By the age of 18 Chinese prodigy Hou Yifan had already accomplished enough to fill most careers, winning, defending and then, temporarily, losing the Women’s World Championship title. Like Judit Polgar before her she doesn’t need to be compared only to other women to stand out. She learned to play when she was 3, had coaching by an international master when she was 5 and won the Girls U10 World Youth Championship at the age of 9. She moved to Beijing to study at the National Chess Centre when she was 10 and her progress never stopped.She first competed in the Women’s World Championship aged 12, when she was knocked out only after sensationally beating Nadezhda Kosintseva and Natalia Zhukova. At 14 she became the world’s youngest grandmaster, and the youngest female grandmaster in history. In 2008 she lost a World Championship final to Alexandra Kosteniuk, but there was no stopping the inevitable, and in 2010 16-year-old Hou Yifan became the youngest ever Women’s World Champion.

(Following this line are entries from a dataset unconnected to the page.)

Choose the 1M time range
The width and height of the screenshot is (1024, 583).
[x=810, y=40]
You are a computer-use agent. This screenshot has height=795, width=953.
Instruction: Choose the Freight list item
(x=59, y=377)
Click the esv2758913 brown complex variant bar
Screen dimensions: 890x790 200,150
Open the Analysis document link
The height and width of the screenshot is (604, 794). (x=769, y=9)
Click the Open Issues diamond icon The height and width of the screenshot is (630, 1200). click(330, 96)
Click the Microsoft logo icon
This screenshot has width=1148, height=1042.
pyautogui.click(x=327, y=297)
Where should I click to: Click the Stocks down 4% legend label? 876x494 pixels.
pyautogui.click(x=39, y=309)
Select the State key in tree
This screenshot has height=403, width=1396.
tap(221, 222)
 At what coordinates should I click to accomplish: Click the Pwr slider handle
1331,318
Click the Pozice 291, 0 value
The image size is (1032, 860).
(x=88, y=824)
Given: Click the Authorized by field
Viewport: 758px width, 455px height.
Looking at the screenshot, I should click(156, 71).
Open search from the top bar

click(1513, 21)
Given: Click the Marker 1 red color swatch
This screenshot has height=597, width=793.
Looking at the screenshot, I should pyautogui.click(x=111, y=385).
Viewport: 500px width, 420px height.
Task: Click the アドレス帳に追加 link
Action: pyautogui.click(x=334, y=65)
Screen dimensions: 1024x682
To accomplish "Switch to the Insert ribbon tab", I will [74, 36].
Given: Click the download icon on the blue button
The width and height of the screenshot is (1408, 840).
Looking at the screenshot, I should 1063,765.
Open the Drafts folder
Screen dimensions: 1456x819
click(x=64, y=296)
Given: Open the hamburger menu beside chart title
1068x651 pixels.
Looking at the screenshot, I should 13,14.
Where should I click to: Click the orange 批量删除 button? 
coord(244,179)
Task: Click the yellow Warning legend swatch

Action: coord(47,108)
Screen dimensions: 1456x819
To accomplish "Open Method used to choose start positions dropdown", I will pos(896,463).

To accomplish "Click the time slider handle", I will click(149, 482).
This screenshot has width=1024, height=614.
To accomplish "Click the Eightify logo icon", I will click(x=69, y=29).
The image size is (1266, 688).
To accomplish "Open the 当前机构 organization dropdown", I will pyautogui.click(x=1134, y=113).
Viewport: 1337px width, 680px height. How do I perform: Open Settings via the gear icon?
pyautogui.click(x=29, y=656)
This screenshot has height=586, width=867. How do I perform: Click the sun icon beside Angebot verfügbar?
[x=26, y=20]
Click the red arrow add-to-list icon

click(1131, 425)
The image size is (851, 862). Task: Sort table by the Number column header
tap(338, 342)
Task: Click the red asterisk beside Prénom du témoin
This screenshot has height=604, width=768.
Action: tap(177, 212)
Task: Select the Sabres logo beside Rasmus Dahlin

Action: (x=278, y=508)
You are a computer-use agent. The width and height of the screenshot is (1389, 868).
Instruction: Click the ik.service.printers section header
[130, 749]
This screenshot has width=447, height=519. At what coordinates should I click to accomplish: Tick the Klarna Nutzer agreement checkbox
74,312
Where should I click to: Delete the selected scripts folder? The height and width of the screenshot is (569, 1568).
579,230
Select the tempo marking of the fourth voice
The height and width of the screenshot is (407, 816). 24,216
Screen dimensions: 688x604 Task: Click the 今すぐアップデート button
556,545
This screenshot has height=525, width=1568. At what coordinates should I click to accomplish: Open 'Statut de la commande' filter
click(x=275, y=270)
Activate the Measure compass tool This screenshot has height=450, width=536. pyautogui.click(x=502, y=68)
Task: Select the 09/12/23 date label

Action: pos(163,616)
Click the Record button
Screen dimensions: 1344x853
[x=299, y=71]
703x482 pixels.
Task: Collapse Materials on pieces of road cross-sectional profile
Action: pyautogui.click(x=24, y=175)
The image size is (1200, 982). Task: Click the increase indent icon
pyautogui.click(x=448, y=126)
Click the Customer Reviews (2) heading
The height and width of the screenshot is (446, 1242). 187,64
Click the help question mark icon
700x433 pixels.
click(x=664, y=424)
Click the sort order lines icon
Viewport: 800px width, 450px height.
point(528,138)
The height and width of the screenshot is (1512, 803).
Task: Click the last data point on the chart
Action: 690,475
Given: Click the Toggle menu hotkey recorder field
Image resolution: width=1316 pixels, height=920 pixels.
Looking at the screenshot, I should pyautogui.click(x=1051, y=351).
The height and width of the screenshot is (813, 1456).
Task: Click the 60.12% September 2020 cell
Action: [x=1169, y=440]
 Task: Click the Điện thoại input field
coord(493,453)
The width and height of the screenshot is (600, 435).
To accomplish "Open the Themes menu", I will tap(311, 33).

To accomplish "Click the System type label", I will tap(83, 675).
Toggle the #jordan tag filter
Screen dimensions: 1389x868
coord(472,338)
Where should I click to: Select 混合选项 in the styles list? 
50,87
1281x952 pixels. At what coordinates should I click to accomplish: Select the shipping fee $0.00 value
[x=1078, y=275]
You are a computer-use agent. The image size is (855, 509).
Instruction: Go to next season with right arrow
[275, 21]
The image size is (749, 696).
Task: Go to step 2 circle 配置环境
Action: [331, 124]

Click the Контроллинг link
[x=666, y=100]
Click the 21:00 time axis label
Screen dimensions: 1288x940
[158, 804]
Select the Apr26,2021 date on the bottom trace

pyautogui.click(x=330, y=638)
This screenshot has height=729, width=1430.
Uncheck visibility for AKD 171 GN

There was little time to savour her achievement. In late 2011 she successfully defended the title in a 10-game match against Humpy Koneru, then less than a year later she lost it to Anna Ushenina after losing in the second round of a knockout tournament where the champion had no privileges. Normal service was soon resumed, however, as in 2013 Hou Yifan regained her crown with a crushing 5.5:1.5 victory over Ushenina in China. That yo-yo situation at the top of women's chess continued, with Hou Yifan losing the title by default after she skipped the 2015 World Championship knockout tournament due to a scheduling clash. Mariya Muzychuk won that event but was then convincingly beaten 6:3 by Hou Yifan in Lviv in March 2016.
Hou Yifan gave a glimpse of her potential in 2012, when she beat four 2700+ players on her way to a first-place playoff against Nigel Short in the 2012 Gibraltar Masters. Three years later in February 2015 she finished second in the same event and achieved a career milestone - an official rating above Judit Polgar's. That ended the now retired Hungarian's incredible 26-year reign as women's no. 1. The real question now, though, is whether Hou Yifan can go on to make her mark at the very top of male chess as Judit did before her.